▶ THE TASK
Once the line containing "The image size is (750, 456)." is located, output it and every line after it through the end of the records, exactly as written and nothing else.

^^^^^^^^

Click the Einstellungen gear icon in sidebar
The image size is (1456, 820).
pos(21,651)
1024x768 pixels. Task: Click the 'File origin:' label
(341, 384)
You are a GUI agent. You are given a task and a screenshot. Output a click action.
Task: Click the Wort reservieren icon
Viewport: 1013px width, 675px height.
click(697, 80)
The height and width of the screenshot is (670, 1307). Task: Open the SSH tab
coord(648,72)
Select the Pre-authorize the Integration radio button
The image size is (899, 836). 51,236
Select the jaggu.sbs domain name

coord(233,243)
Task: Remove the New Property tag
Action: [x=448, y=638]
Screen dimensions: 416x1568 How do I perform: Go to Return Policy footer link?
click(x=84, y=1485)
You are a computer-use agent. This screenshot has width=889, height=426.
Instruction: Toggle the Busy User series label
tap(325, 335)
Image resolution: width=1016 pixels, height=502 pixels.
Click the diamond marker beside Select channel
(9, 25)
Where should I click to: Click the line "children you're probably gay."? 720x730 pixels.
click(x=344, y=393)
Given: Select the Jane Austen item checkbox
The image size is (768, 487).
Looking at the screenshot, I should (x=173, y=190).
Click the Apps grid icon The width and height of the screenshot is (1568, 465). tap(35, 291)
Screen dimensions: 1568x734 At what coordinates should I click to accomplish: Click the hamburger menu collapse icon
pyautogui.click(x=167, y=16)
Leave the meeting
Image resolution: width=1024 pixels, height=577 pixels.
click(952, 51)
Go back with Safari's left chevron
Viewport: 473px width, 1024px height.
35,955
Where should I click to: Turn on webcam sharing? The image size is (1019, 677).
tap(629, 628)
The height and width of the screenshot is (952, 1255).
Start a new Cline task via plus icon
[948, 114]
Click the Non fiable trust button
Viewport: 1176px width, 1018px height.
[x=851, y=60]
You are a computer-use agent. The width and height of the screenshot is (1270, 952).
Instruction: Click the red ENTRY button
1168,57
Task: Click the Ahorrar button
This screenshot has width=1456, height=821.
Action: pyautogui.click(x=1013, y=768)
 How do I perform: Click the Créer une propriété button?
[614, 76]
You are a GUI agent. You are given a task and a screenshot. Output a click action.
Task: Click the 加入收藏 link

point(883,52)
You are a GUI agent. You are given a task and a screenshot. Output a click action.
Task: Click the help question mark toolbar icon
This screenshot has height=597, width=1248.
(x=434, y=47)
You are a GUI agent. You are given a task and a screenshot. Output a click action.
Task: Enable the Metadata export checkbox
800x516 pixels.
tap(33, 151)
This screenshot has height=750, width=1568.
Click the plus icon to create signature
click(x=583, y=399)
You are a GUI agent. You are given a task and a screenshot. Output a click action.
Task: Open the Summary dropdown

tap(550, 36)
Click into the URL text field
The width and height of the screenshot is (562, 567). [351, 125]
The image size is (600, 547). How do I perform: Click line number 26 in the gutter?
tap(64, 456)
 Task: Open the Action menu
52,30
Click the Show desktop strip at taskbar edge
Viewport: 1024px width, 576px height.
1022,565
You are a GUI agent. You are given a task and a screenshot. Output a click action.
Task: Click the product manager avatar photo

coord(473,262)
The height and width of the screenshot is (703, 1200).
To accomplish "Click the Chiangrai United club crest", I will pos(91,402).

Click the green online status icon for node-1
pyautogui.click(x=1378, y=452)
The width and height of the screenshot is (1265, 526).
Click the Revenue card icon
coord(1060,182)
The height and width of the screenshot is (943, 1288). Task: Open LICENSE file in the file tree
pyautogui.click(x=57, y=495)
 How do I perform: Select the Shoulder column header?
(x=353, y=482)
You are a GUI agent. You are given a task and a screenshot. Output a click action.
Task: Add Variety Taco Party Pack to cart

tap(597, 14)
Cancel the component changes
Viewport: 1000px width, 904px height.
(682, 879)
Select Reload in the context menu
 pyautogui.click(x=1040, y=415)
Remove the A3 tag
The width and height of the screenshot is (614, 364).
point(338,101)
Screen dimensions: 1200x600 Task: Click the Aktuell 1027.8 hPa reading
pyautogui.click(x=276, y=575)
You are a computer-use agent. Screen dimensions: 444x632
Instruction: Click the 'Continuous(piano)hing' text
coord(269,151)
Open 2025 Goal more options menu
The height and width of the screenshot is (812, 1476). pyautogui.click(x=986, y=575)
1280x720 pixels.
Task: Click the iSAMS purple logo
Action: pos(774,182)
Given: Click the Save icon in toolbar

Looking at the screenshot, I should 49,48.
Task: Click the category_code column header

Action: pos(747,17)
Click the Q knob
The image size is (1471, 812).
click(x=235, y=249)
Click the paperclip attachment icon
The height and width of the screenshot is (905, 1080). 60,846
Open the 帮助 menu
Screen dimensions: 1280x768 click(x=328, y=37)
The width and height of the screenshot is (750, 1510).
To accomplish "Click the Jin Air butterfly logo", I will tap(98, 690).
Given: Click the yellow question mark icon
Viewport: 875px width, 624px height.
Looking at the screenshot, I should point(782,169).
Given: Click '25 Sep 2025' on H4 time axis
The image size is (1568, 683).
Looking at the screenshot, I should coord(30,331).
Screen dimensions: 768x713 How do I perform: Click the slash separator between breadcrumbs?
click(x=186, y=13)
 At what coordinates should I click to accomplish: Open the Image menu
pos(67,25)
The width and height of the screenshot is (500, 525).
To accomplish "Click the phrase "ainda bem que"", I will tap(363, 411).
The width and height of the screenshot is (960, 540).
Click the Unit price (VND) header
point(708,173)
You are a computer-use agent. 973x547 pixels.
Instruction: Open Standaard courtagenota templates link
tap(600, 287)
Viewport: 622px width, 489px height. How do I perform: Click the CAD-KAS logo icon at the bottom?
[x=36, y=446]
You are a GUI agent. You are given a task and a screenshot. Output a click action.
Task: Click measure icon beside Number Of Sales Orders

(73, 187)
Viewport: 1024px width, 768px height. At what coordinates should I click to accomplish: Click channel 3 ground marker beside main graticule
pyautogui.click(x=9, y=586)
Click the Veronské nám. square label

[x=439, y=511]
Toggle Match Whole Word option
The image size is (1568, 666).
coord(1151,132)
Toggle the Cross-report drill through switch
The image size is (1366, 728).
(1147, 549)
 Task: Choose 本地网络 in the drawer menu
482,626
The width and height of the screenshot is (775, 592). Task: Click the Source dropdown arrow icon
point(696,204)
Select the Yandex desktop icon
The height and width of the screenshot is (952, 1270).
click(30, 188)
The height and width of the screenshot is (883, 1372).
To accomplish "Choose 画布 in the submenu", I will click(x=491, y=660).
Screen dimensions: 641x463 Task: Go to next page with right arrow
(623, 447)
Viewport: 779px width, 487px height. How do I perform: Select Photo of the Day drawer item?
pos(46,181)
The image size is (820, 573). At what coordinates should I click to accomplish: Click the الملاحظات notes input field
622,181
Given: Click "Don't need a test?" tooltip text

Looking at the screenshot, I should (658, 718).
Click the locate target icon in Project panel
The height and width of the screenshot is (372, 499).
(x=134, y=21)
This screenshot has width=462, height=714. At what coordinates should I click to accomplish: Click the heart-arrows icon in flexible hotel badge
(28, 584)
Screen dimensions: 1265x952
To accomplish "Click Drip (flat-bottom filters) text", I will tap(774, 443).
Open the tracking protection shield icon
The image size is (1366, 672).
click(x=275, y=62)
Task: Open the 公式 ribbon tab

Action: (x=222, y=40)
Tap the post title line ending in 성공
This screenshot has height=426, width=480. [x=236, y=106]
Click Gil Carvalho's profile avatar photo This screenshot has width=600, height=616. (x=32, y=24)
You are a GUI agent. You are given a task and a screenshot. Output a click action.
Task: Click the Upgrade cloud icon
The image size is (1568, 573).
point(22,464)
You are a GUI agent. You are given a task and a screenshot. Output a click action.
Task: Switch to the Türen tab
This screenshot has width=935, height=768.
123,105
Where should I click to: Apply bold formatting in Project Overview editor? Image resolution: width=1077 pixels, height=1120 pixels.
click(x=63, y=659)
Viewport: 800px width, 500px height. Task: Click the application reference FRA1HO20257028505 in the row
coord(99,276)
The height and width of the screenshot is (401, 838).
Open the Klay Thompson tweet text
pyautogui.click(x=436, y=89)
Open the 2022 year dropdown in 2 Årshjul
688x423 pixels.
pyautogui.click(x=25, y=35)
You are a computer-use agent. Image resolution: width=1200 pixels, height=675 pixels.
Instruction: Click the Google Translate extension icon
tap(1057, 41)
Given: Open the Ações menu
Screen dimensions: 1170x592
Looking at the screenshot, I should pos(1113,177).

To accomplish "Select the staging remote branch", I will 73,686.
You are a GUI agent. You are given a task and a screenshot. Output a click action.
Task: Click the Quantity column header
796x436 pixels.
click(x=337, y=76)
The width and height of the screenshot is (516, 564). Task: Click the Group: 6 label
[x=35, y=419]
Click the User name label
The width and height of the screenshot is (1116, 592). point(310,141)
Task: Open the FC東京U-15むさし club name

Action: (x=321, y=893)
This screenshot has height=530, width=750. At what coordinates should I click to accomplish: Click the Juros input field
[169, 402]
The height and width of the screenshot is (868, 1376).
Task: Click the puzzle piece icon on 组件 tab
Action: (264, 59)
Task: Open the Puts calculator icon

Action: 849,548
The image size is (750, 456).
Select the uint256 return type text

^^^^^^^^

▶ ANSWER FOR THE TASK
The image size is (750, 456).
Select the uint256 return type text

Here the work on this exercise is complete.